Purpose
Create more accurate female photos both naked and clothed. Including reduce the AI look of skin and faces, as well as more realistic body overall both nude and clothed.
I am working on creating several LoRA's for Z-Image Base, of which this is the second.
Settings from testing:
Strength: 1.0
Samplers Tested: euler, res_multi_step
Steps: 25 or 30 is good for initial look.
40 to 50 give the best results
Prompting
There are purposefully no specific key words for this model, so as not to force the output to always nude, although there is higher chance if you use words such as breast. If you want to get nude or naked then add that.
This also means that breast sizing and shape is dependent on how Z-Image does it, although it does shift size a bit from default. From testing and based off the dataset prompts you can set the sizing a bit adding the following words: small, medium sized, medium and large.
In addition Z-Image itself determines body size based on body type descriptions such as petite, athletic, slender, toned, and curvy.
Description
This is an initial version of Nude Female bodies, that is based off of several LoRA's I attempted in Flux and Chroma, but had some issues with over training, so the dataset has been slowly improved over time, and is now producing decent output.
This is one of several loras I have been working on for a while, originally for Chroma but decided to switch to Z-Image.
Eventually I plan on having the following lora types:
Breast Sizes: Which I have previously uploaded, and is mostly trained on chest and upper body and can butcher genitalia
Nude Women: Which is this lora and gives more natural and accurate nude women full body with better anatomy.
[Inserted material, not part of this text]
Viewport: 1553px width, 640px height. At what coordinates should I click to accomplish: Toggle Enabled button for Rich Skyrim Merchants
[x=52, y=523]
Sex acts; Create accurate sex acts in various positions
Once these are completed the final outcome will be to take all datasets and a few others to come up with a more general purpose lycoris for sex scenes.
Training method.
This was trained on OneTrainer on a dataset of 242 images of various poses, both nude and clothed from closeup to full body at various distances at a resolution of 768.
I originally ran it through a-toolkit but had issues with converging and a lot of defects. I saw comments on how OneTrainer worked better, so ran it though OneTrainer, and it converged fairly rapidly at around epoch 35, but was very inaccurate with lots of defects when I further tested it.
So I let it train further it took a bit of time to get accurately and sharper, but then around epoch 60 it started to shift between accuracy and sharpness each epoch until around epoch 75 it started improving both and by 81 was good enough that it wasn't overcooked.
Dataset prompts
As with the previous lora, the dataset was captioned on descriptive prompts generated by JoyCaption Beta 1. I then ran the prompts in a ComfyUI workflow, through the base model and generating 4 outputs for each prompt.
If 3/4 of the outputs matched the scene the prompt was kept. If half were good it was edited and tried two additional times.
The images that didn't get to 3/4 (which was about 30%) I ran through Qwen VL. If I couldn't get them to work then I threw the photo away.